Instructions to follow: What is the number of lines below that contain the word "will"? Respond with that number alone.

== Segment start ==

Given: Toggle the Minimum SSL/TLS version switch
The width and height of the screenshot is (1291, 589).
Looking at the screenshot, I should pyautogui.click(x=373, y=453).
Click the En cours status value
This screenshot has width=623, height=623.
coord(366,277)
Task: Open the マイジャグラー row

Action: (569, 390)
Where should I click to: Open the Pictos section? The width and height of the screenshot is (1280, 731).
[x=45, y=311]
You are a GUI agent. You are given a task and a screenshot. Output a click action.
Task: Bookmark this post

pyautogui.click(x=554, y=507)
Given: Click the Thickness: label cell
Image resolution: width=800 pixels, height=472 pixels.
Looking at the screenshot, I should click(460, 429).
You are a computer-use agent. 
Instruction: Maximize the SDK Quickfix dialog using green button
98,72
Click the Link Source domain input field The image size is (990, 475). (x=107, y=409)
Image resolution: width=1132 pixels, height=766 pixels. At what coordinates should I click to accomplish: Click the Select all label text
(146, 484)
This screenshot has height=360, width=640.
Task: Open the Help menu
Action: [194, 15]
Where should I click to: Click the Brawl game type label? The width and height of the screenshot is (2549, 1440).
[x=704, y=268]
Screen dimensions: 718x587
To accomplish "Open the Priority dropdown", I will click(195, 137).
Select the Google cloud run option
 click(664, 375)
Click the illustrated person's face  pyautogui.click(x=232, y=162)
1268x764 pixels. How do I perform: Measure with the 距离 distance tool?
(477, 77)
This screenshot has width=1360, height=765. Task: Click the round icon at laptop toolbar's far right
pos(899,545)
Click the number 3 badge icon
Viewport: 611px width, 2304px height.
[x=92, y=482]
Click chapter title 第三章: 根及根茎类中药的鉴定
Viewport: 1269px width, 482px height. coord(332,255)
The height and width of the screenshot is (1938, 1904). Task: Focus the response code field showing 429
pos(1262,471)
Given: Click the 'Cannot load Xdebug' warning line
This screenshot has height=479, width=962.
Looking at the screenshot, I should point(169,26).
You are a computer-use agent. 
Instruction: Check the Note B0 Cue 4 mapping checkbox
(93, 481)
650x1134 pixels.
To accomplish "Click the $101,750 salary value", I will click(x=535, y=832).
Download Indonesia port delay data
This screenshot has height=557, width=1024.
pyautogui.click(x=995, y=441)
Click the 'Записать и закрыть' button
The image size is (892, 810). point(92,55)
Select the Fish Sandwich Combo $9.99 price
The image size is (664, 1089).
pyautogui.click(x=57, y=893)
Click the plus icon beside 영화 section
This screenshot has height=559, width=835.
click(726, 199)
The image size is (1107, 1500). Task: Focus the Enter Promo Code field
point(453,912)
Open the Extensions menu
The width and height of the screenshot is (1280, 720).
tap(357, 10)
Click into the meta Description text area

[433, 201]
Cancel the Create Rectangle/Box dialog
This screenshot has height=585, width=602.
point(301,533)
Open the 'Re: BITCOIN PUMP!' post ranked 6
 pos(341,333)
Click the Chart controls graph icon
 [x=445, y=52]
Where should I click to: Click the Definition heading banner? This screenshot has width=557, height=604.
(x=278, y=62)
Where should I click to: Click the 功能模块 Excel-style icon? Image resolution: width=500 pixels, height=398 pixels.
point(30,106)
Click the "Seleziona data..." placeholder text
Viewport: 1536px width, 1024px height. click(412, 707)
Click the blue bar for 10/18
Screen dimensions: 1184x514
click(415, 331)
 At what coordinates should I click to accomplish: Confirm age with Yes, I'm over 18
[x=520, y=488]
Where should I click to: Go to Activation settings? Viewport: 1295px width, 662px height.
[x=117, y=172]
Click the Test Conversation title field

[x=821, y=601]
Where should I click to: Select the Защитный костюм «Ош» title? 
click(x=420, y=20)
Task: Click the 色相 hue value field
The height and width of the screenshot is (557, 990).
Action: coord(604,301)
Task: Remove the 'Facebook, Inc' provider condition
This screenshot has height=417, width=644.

== Segment end ==

Solution for this problem: 2